## Material for this exercise
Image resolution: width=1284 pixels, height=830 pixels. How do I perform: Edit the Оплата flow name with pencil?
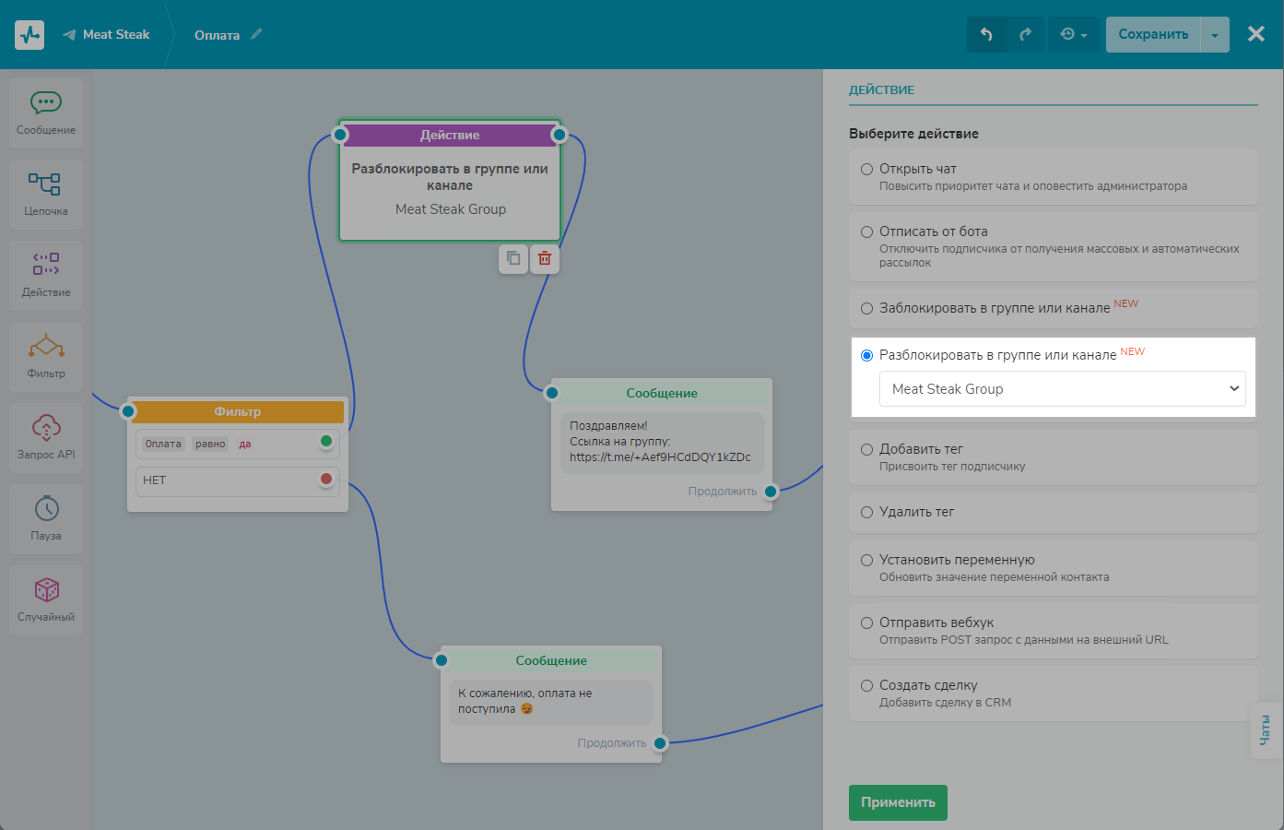coord(257,34)
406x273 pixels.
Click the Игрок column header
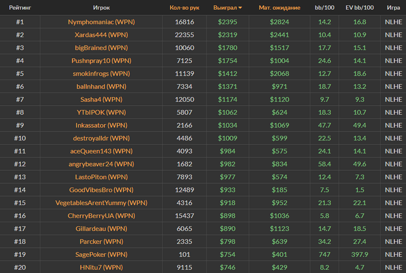click(x=102, y=8)
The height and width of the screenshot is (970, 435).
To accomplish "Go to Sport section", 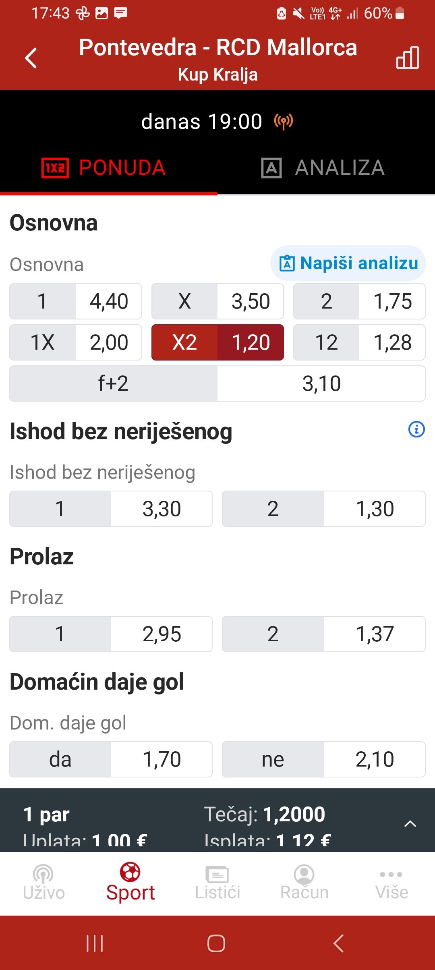I will click(131, 882).
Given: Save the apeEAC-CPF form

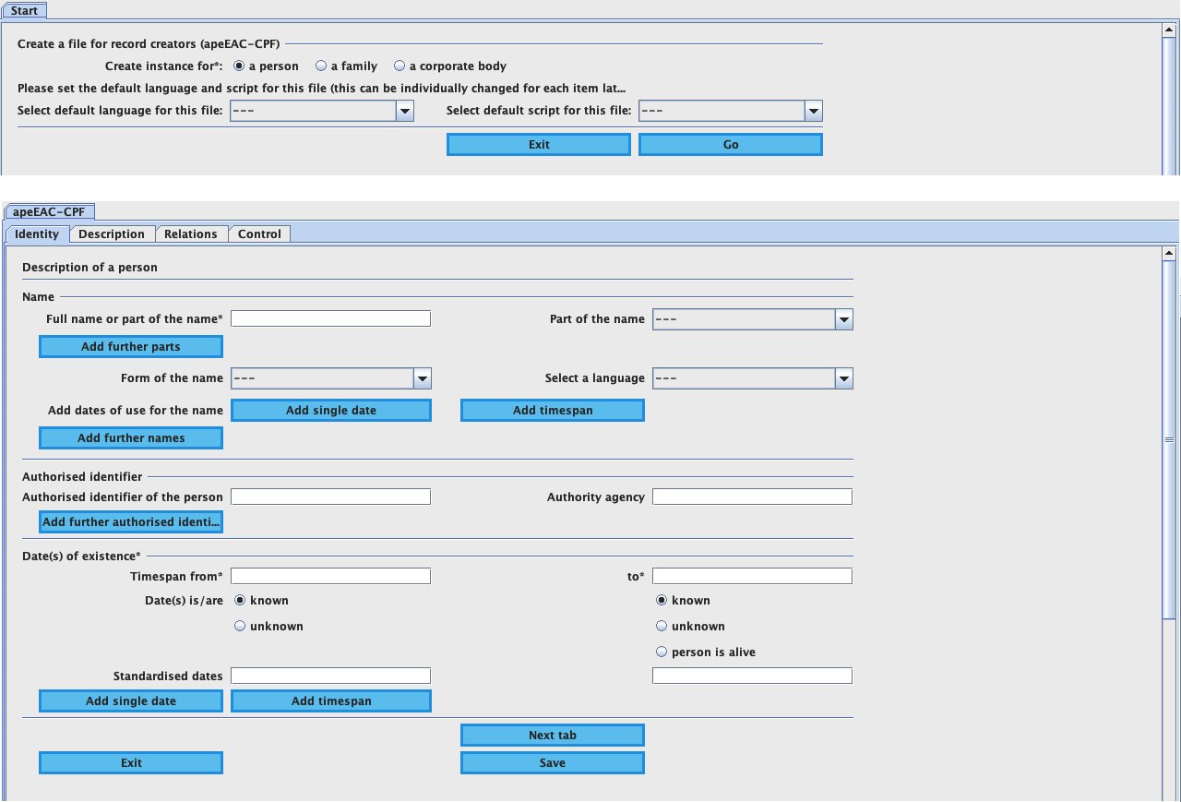Looking at the screenshot, I should coord(552,763).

## Work order
Starting from the first line of the listing above, write out every line exactly through the one containing "The height and", and drop the pictures.

## Exercise answer
Image resolution: width=1284 pixels, height=830 pixels. How do I perform: Edit the Оплата flow name with pencil?
coord(257,34)
406x273 pixels.
Click the Игрок column header
click(x=102, y=8)
The height and width of the screenshot is (970, 435).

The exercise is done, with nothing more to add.